In a cohort study, 3 groups of differing levels of surgical experience were assessed. The groups included novice surgeons (n = 10) with fewer than 5 previously performed corneal sutures, trainee surgeons (n = 10) with 5 to 100 previously performed corneal sutures, and expert surgeons (n = 10) with more than 100 previously performed corneal sutures. The Imperial College Surgical Assessment Device was used for the objective assessment of surgical dexterity during corneal suturing. Each of the subjects used a 10-0 nylon suture in a 3-1-1 pattern on an artificial eye (Royal College of Ophthalmologists, London, England). The Imperial College Surgical Assessment Device measures 3-dimensional spatial vectors via electromagnetic sensors attached to the surgeon's fingers. The number of movements, path length for the respective movements, and time taken to complete the given task were recorded.
Highly statistically significant differences were found between the 3 grades of surgeon experience for time taken (P<.001), number of hand movements (P<.001), and path length of the hand movements (P = .002) to complete the given task.

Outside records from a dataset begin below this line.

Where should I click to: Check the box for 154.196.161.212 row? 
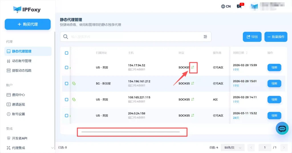[66, 84]
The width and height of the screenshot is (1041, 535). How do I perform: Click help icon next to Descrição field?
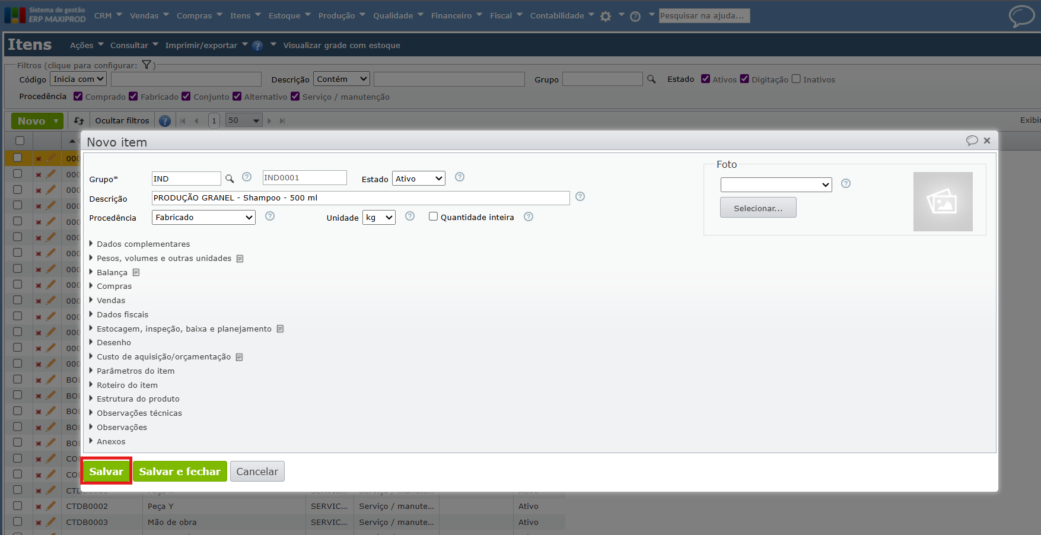pyautogui.click(x=580, y=196)
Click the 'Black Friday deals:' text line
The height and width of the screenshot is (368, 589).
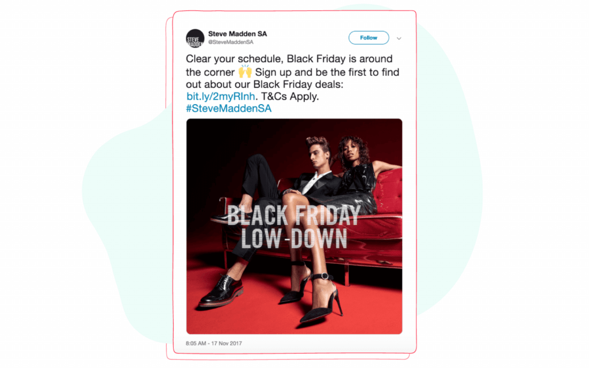pos(299,85)
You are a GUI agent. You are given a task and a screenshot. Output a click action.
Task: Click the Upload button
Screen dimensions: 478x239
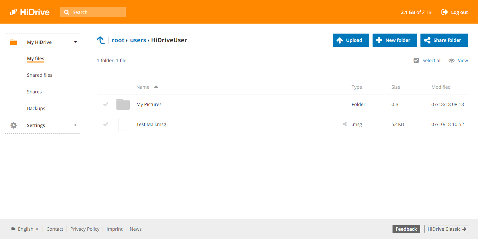pos(351,40)
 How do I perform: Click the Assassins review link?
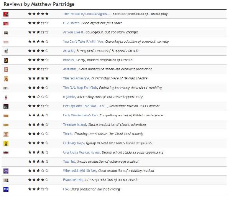70,69
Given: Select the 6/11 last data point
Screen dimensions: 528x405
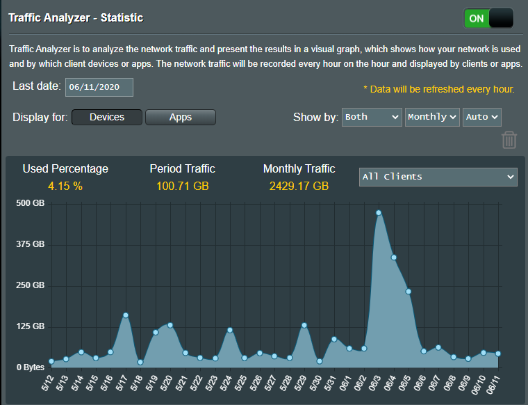Looking at the screenshot, I should [x=498, y=354].

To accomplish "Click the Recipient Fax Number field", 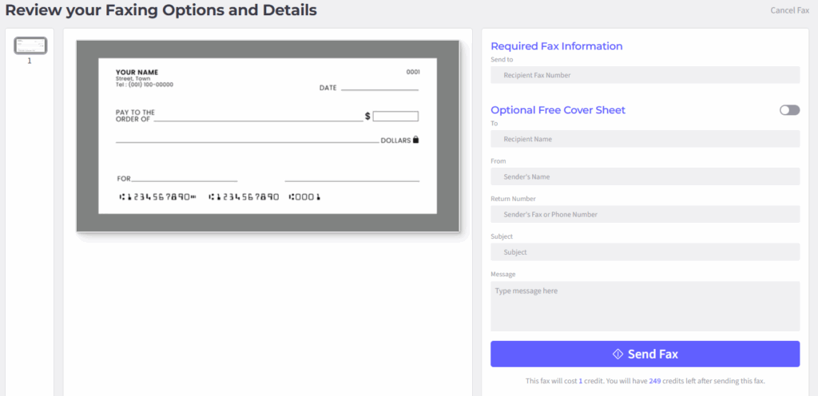I will (645, 75).
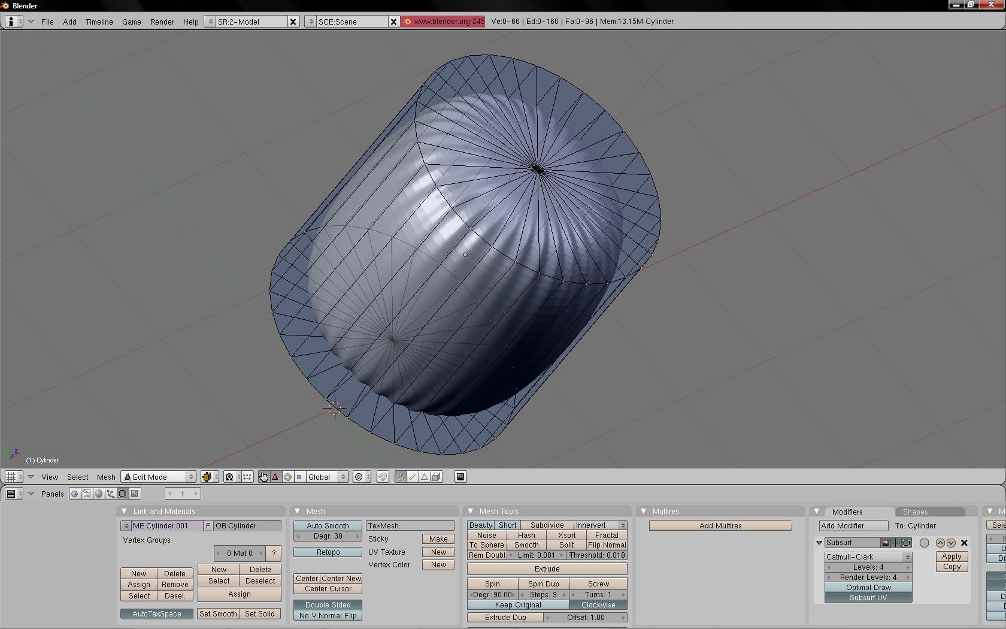The height and width of the screenshot is (629, 1006).
Task: Click the render preview image icon in viewport header
Action: [460, 477]
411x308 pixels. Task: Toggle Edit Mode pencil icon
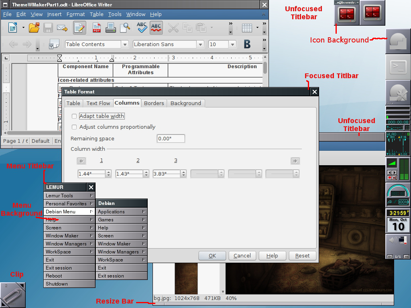[x=79, y=28]
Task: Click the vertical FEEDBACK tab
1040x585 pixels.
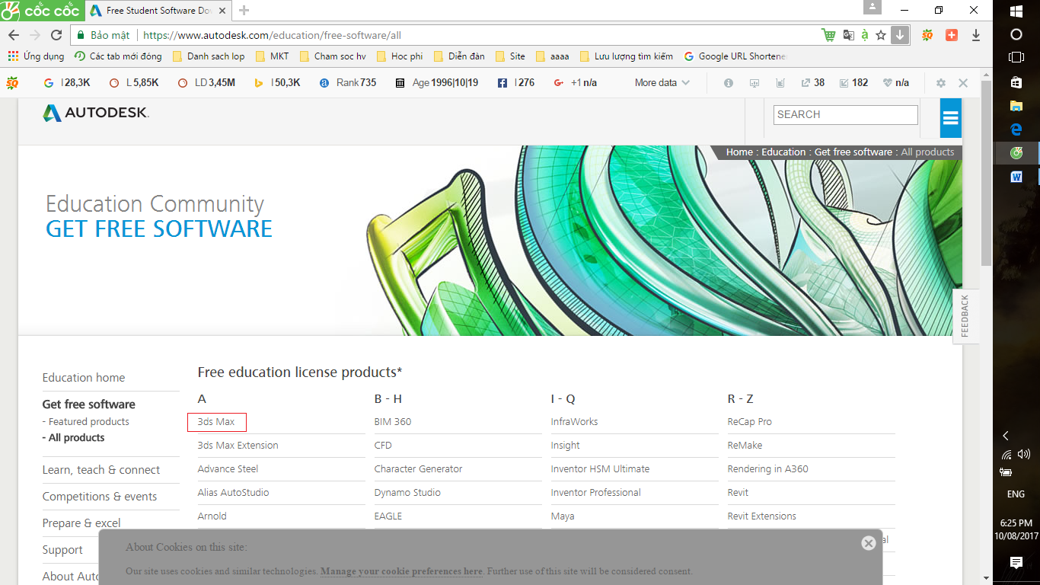Action: tap(965, 316)
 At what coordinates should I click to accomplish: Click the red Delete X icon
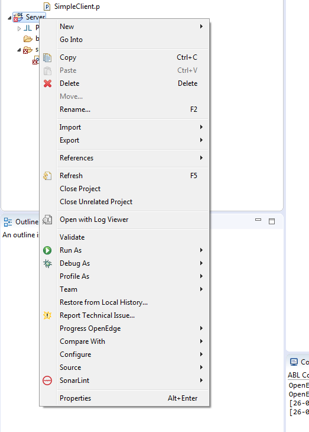coord(47,83)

Motion analysis measured by this technology may be useful in the formal surgical training of residents and as an objective quantitative measure of dexterity.
The style of medical training has changed in recent years, with much more emphasis on standardized and objective assessment of clinical, academic, and surgical knowledge. Greater peer and public scrutiny of surgical performance has also highlighted the need for more objective ways of measuring technical skill.1,2 In ophthalmology, this is often assessed in the operating theater environment with the supervising surgeon directly observing (and commenting) during a procedure. Often, feedback is also offered while watching a recording of the operation. This technique can be highly subjective, has large interobserver variations, is not readily reproducible, and is difficult to interpret.3 Even studies using experts in their fields to assess procedures by medical residents can prove to be unreliable with great interobserver variability when using nonstandardized criteria.4 The Objective Assessment of Skills in Intraocular Surgery and the Global Rating Assessment of Skills in Intraocular Surgery are ophthalmology-specific tools that have emerged as objective measures to begin addressing these problems.5,6
Within the context of this subjective appraisal, a technically good surgeon is one perceived as both being quick and displaying greater economy and precision of movement.7 Certain components of this surgical skill can be determined by motion analysis using instruments such as the Imperial College Surgical Assessment Device (ICSAD). This tool allows for meticulous interrogation of performance, including a detailed analysis of movement behavior.8,9 Motion tracking has been shown to be a valid measure of dexterity in laparoscopic, open, and other surgical simulations.10,11
Tracking often occurs through markers located on body articulations to garner movement information from a particular limb, and similar technology is used in fields such as gait analysis.12 By using these techniques, the feasibility and validity of detailed hand movement measurement in assessing surgical skills have been demonstrated.10,13 Motion analysis could thus add a highly useful dimension to the Objective Assessment of Skills in Intraocular Surgery and Global Rating Assessment of Skills in Intraocular Surgery tools.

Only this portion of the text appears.